## What to work on
Give back each line of the material that contains the word "computer".
——————————
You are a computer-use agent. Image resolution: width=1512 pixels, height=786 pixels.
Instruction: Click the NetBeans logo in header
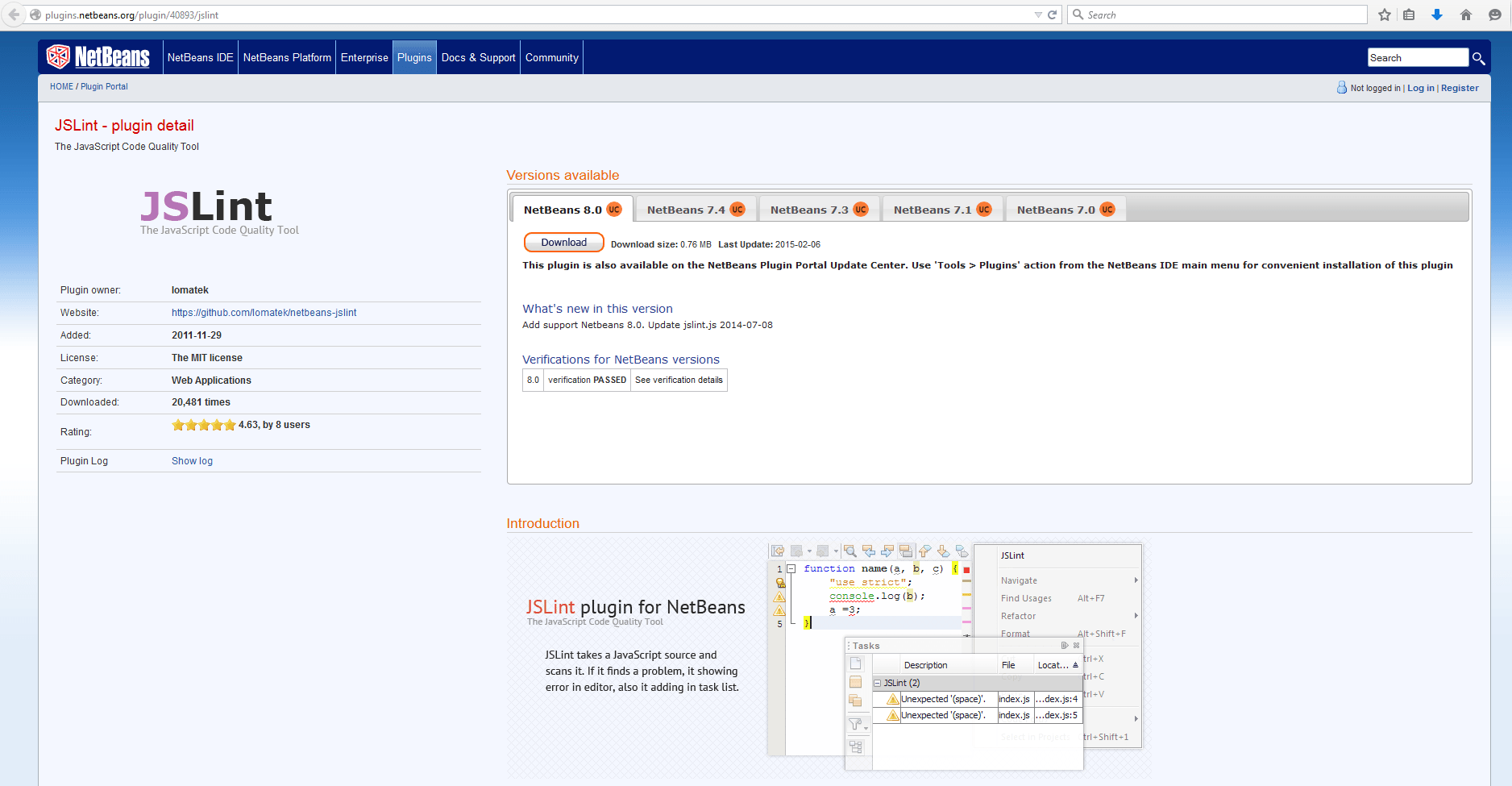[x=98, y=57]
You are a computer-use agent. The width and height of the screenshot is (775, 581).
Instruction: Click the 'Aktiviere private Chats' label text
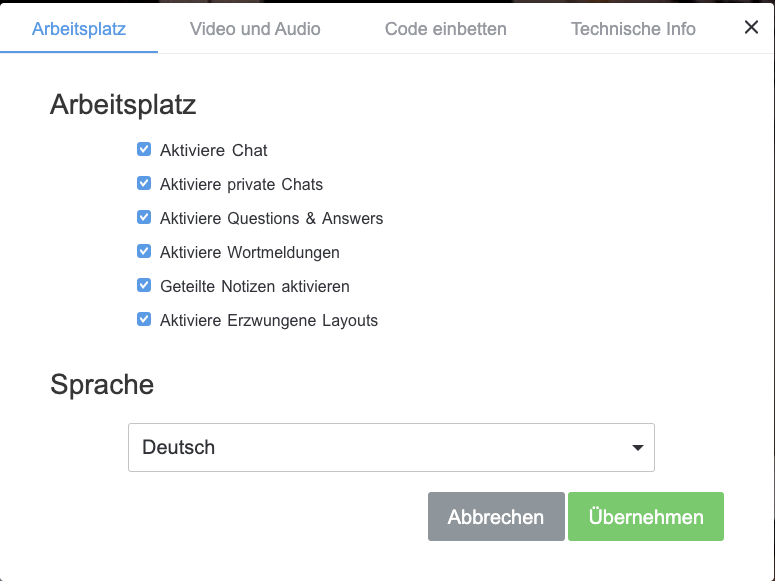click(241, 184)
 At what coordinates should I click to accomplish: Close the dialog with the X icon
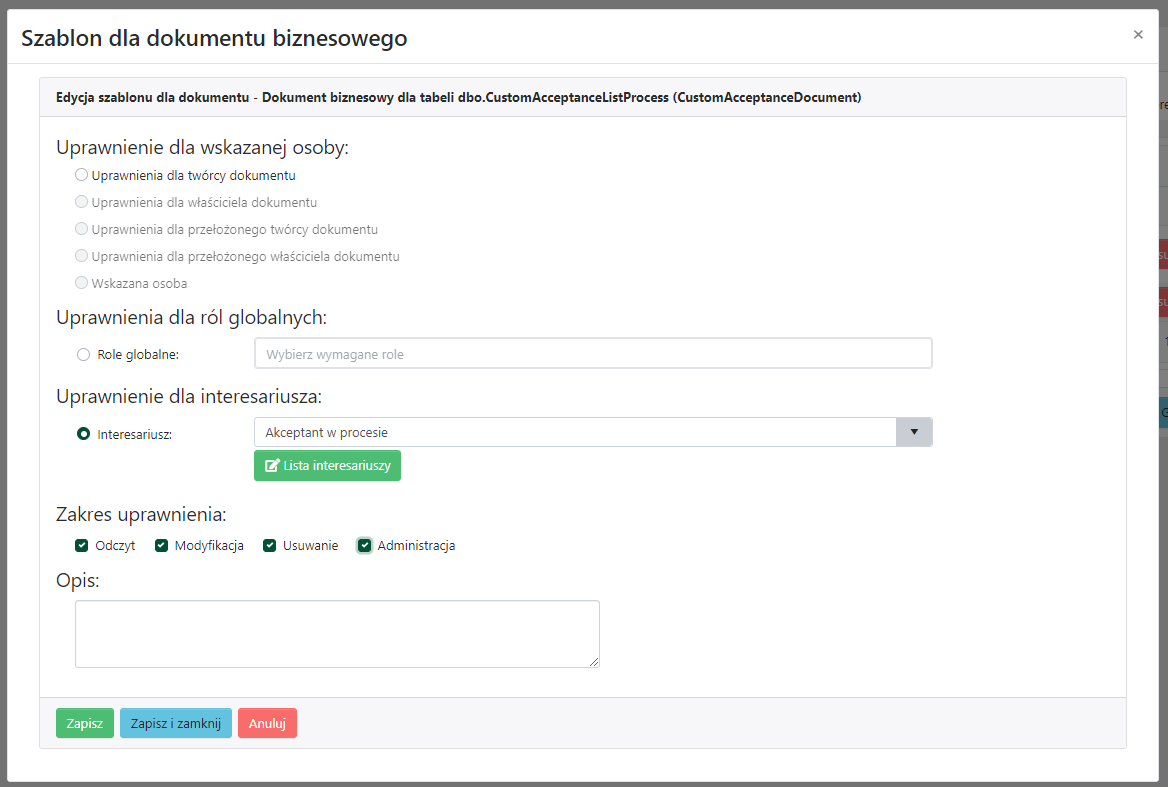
——————————
## Answer area
You are a computer-use agent. Image resolution: width=1512 pixels, height=786 pixels.
You are a computer-use agent. The width and height of the screenshot is (775, 581).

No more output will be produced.